═══ Page
On 10/19/20 6:41 PM, Marco Barisione wrote:
> On 12 Oct 2020, at 12:50, Pedro Alves <pedro@palves.net> wrote:
>> On 9/14/20 10:39 AM, Marco Barisione wrote:
>>> Currently, when a GDB command is redefined, the original implementation is not
>>> available any more.  This makes it difficult to build features on top of
>>> existing commands.
>>>
>>> Last year I submitted a patch to fix this but I ran out of time to address the
>>> review comments (the original patch was sent on the 28th of October 2019).
>>> These patches restart that work and should address all the comments I got last
>>> time.  As the patchea are very different and a long time passed, I'm
>>> submitting as a new series.
>>>
>>> My patches add a new "uplevel" command and a new gdb.Command.invoke_uplevel
>>> method inspired by TCL (as initially suggested by Andrew Burgess) so you can
>>> do this:
>>>
>>>    (gdb) define run
>>>    echo Will run!\n
>>>    uplevel 0 run
>>>    end
>>>    (gdb) run
>>>    Will run!
>>>    [... normal output of run ...]
>>>
>>>
>>> There are a couple of other things which could be added to make the "uplevel"
>>> command more helpful, but I think they are out of scope and my patches are
>>> already useful as they are.
>>
>> So I'm looking at this afresh, and really questioning this "uplevel N"
══════
═══ Information provided
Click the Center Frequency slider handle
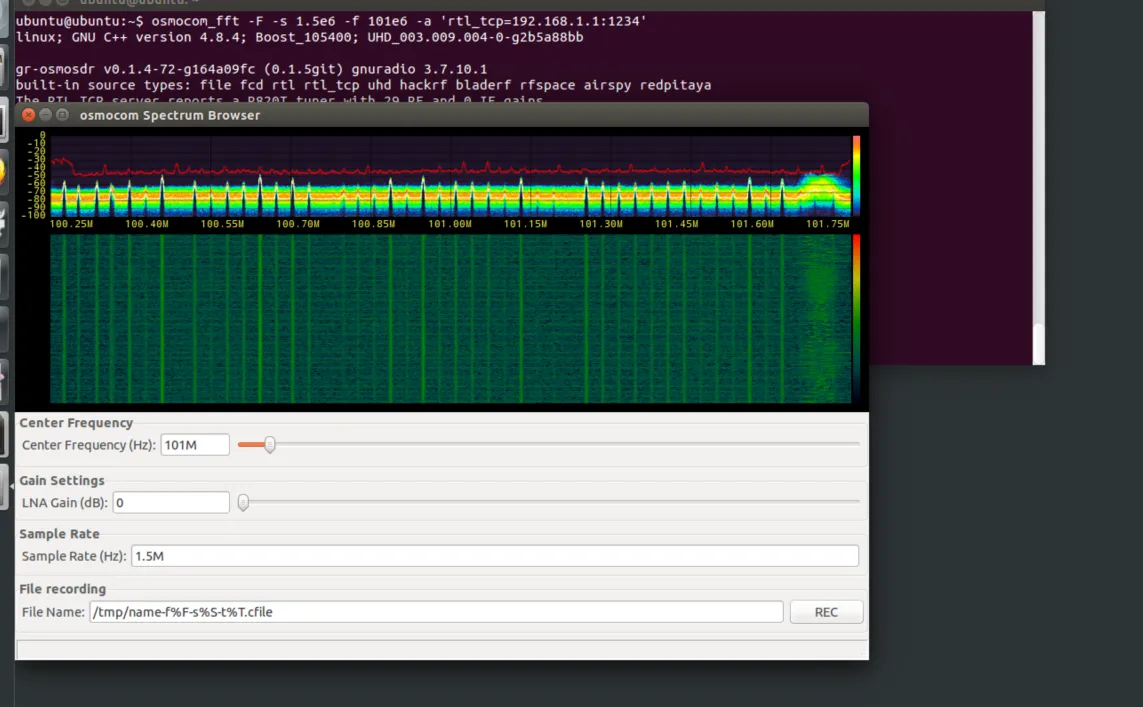Screen dimensions: 1143x707 270,444
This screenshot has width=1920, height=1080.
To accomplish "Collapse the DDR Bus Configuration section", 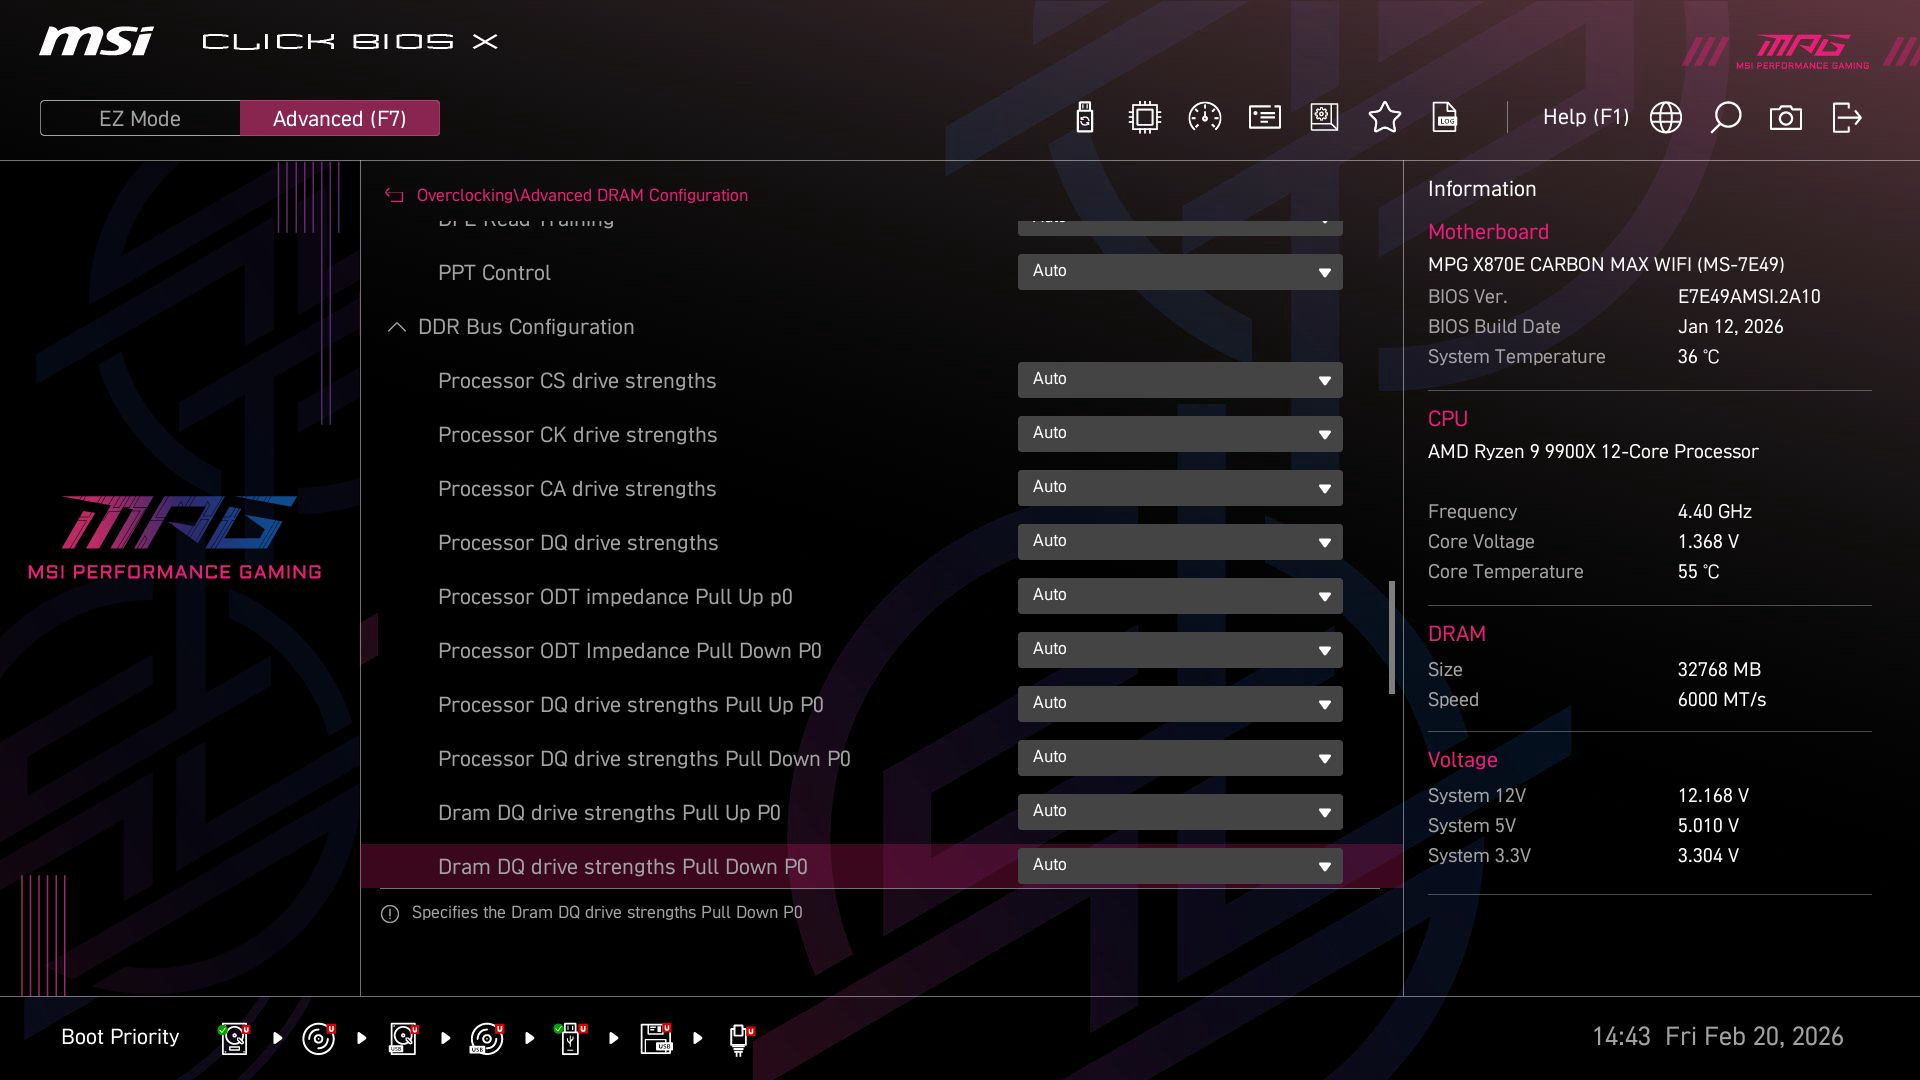I will click(x=396, y=326).
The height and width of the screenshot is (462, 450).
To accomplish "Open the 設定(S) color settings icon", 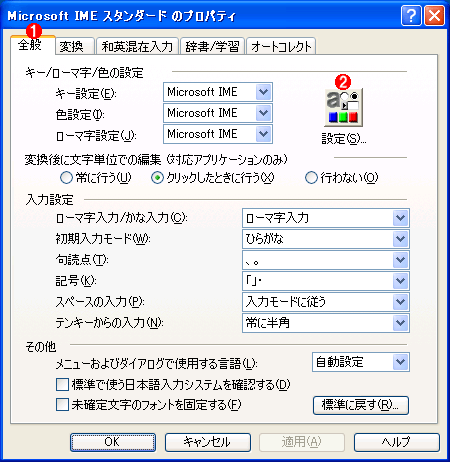I will tap(343, 107).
══════
### Given exercise
Quote the email thread about redefining GDB commands word for word, beginning at the words "On 10/19/20 6:41" and stopping after the words "a new series.".

### Answer to the exercise
On 10/19/20 6:41 PM, Marco Barisione wrote:
> On 12 Oct 2020, at 12:50, Pedro Alves <pedro@palves.net> wrote:
>> On 9/14/20 10:39 AM, Marco Barisione wrote:
>>> Currently, when a GDB command is redefined, the original implementation is not
>>> available any more.  This makes it difficult to build features on top of
>>> existing commands.
>>>
>>> Last year I submitted a patch to fix this but I ran out of time to address the
>>> review comments (the original patch was sent on the 28th of October 2019).
>>> These patches restart that work and should address all the comments I got last
>>> time.  As the patchea are very different and a long time passed, I'm
>>> submitting as a new series.